(DATA FOR THE TASK begins)
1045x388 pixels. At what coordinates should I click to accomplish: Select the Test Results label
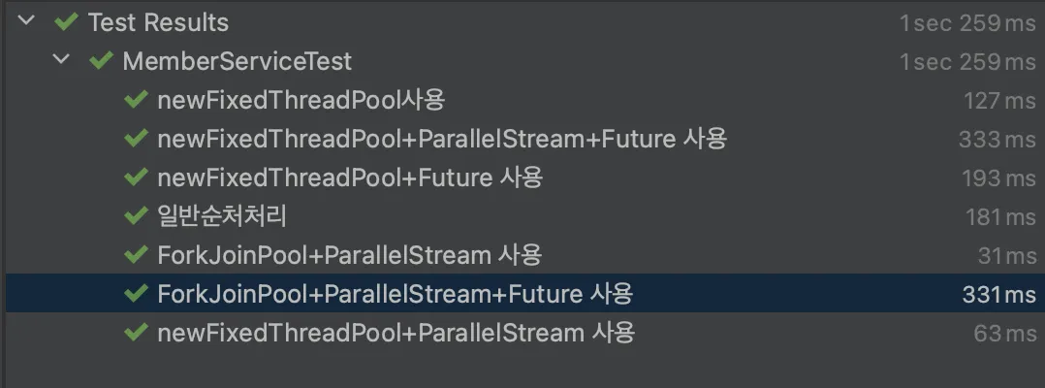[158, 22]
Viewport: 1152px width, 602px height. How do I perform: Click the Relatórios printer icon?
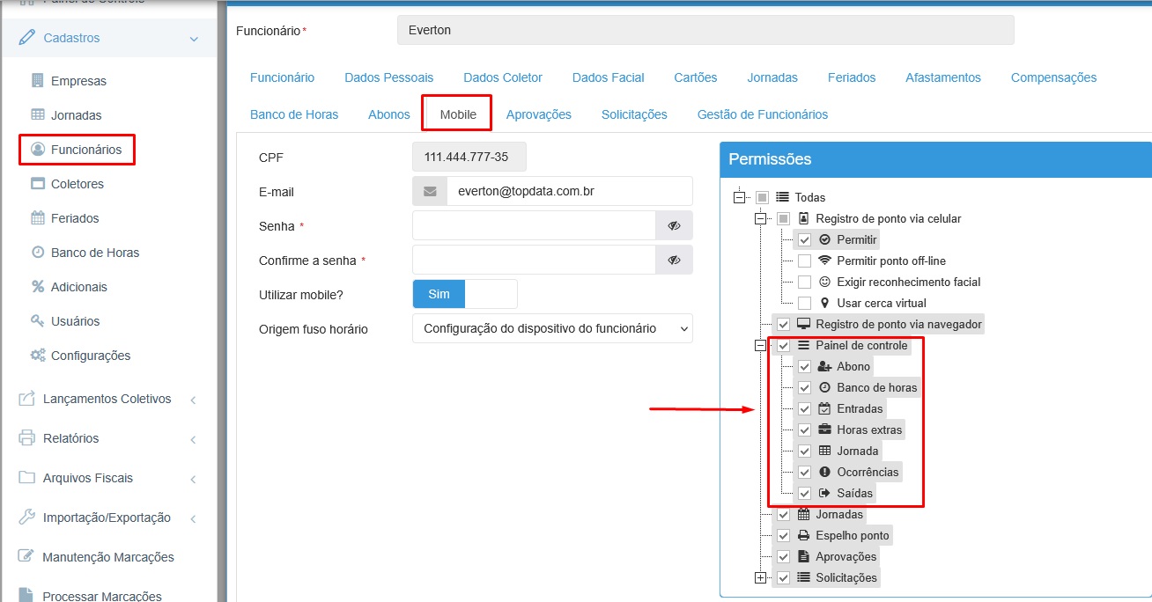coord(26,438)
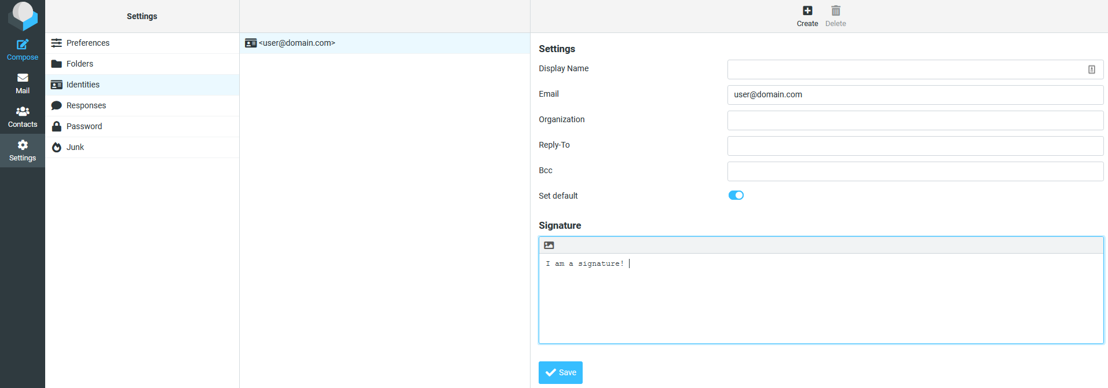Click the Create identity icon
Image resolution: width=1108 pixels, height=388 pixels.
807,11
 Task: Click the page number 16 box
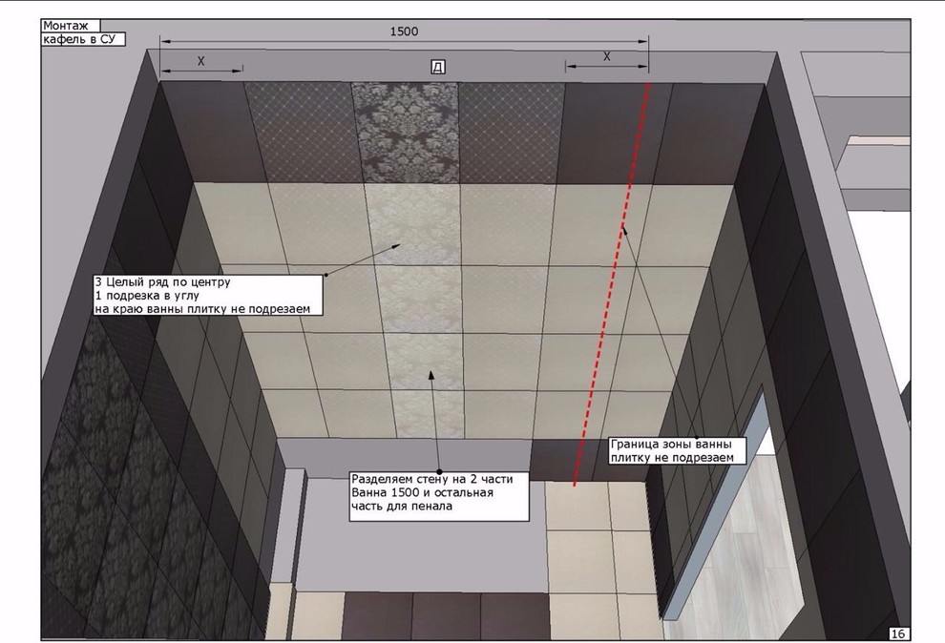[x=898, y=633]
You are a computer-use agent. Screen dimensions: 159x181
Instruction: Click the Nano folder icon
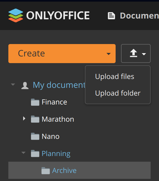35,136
(DATA FOR THE TASK ends)
(DATA FOR THE TASK begins)
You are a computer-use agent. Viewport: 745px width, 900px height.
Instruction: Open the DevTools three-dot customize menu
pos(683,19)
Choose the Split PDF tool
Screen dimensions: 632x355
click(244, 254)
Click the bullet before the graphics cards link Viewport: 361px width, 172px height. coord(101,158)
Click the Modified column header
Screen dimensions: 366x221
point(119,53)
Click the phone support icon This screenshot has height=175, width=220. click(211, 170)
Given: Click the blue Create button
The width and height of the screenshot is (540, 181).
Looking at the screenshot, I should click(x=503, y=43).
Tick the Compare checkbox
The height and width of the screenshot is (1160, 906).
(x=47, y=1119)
(DATA FOR THE TASK ends)
Find how many lines of the records hold the string "agent", then give that number by itself.

2